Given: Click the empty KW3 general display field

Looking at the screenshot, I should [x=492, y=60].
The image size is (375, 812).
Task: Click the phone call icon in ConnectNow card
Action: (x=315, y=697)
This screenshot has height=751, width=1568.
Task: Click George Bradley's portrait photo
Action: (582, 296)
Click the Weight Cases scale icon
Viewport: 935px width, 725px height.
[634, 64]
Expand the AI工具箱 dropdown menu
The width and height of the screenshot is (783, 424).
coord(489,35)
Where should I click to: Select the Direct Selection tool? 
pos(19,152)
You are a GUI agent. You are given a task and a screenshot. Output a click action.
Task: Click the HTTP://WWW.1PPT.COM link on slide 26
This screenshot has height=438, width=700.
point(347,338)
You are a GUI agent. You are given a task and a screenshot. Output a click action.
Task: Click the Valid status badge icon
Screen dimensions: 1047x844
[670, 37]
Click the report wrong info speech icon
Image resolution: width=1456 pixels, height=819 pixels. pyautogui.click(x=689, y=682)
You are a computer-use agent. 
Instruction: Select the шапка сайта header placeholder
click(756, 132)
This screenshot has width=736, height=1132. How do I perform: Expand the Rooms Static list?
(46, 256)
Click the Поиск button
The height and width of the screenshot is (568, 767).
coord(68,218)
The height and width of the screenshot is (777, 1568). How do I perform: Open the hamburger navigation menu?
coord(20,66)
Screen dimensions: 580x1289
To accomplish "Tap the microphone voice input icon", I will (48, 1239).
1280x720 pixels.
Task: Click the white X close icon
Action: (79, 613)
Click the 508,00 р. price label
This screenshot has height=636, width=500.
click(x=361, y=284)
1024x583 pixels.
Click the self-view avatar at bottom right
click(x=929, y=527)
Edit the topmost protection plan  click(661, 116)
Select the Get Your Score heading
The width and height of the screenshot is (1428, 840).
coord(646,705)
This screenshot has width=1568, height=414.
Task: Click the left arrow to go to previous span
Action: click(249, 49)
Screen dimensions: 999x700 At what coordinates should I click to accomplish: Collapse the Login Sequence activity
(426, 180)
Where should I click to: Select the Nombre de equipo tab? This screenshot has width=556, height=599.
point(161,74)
---
Task brief: Beginning with the opening line and ending with the final one, transcribe the material exactly.

Solution to this problem:
Given: Click the empty KW3 general display field

Looking at the screenshot, I should [x=492, y=60].
The image size is (375, 812).
Task: Click the phone call icon in ConnectNow card
Action: (x=315, y=697)
This screenshot has height=751, width=1568.
Task: Click George Bradley's portrait photo
Action: (582, 296)
Click the Weight Cases scale icon
Viewport: 935px width, 725px height.
[634, 64]
Expand the AI工具箱 dropdown menu
The width and height of the screenshot is (783, 424).
coord(489,35)
Where should I click to: Select the Direct Selection tool? 
pos(19,152)
You are a GUI agent. You are given a task and a screenshot. Output a click action.
Task: Click the HTTP://WWW.1PPT.COM link on slide 26
This screenshot has height=438, width=700.
point(347,338)
You are a GUI agent. You are given a task and a screenshot. Output a click action.
Task: Click the Valid status badge icon
Screen dimensions: 1047x844
[670, 37]
Click the report wrong info speech icon
Image resolution: width=1456 pixels, height=819 pixels. pyautogui.click(x=689, y=682)
You are a computer-use agent. 
Instruction: Select the шапка сайта header placeholder
click(756, 132)
This screenshot has width=736, height=1132. How do I perform: Expand the Rooms Static list?
(46, 256)
Click the Поиск button
The height and width of the screenshot is (568, 767).
coord(68,218)
The height and width of the screenshot is (777, 1568). How do I perform: Open the hamburger navigation menu?
coord(20,66)
Screen dimensions: 580x1289
To accomplish "Tap the microphone voice input icon", I will (48, 1239).
1280x720 pixels.
Task: Click the white X close icon
Action: (79, 613)
Click the 508,00 р. price label
This screenshot has height=636, width=500.
click(x=361, y=284)
1024x583 pixels.
Click the self-view avatar at bottom right
click(x=929, y=527)
Edit the topmost protection plan  click(661, 116)
Select the Get Your Score heading
The width and height of the screenshot is (1428, 840).
coord(646,705)
This screenshot has width=1568, height=414.
Task: Click the left arrow to go to previous span
Action: click(249, 49)
Screen dimensions: 999x700 At what coordinates should I click to accomplish: Collapse the Login Sequence activity
(426, 180)
Where should I click to: Select the Nombre de equipo tab? This screenshot has width=556, height=599.
point(161,74)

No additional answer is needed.